Wendell Berry: Don’t Wait for the Government to Fix the Food System

 

This morning President Obama signed into law the new Food Safety Bill that has been all the talk of the online food community. Go here for more background on how the much anticipated bill actually got to this point. But just as this milestone is achieved there is word that legislators may try to undercut the bill by choking off funding. According to the Hill this issue will be front and center with the new Congress:

Among the first controversies will be how to pay the legislation’s projected $1.4 billion cost over the first five years. Republicans taking over the House have warned they will not fund the bill. 

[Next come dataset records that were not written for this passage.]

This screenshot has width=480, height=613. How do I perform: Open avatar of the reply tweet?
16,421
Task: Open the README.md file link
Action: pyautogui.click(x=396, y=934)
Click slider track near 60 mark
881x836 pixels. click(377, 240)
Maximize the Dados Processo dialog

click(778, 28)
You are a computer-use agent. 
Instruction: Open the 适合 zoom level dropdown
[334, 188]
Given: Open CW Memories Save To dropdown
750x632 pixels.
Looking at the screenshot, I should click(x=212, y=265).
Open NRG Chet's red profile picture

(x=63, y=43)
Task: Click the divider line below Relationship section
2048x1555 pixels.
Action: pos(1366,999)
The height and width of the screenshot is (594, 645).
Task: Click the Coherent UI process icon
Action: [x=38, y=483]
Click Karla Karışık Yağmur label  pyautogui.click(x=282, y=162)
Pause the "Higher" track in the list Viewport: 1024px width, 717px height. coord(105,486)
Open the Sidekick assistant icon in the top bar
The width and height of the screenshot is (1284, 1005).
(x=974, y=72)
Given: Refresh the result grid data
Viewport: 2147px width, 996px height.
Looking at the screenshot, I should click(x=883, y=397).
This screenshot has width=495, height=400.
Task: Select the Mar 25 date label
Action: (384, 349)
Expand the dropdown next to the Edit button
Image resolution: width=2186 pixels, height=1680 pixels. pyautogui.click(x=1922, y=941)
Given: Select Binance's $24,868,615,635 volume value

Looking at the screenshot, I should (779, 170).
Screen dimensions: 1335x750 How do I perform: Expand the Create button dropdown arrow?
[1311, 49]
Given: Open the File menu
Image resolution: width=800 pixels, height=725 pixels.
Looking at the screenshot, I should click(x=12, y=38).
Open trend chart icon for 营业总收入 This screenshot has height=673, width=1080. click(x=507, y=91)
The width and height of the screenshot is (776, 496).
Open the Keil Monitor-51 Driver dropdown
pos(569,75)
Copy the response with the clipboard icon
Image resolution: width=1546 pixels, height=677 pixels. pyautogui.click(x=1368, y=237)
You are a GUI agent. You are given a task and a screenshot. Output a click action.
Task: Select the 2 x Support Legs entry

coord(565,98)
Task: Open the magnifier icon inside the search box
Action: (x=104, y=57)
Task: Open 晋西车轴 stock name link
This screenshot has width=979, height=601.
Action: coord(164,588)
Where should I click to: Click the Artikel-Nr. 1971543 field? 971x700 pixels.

In following this story I feel a bit like I've been on a roller-coaster ride. Frankly, I'm weary of it and feeling a bit cynical about the government's ability to help fix what ailes our current food system. I'm reminded of a quote from Wendell Berry regarding our undue reliance on institutions to fix what is broken in society. Berry say:

We are going to have to rebuild the substance and the integrity of private life in this country. We are going to have to gather up the fragments of knowledge and responsibility that we have parceled out to the bureaus and the corporations and the specialists, and put those fragments back together in our own minds and in our families and households and neighborhoods. We need better government, no doubt about it. But we also need better minds, better friendships, better marriages, better communities. We need persons and households that do not have to wait upon organizations, but can make necessary changes in themselves, on their own...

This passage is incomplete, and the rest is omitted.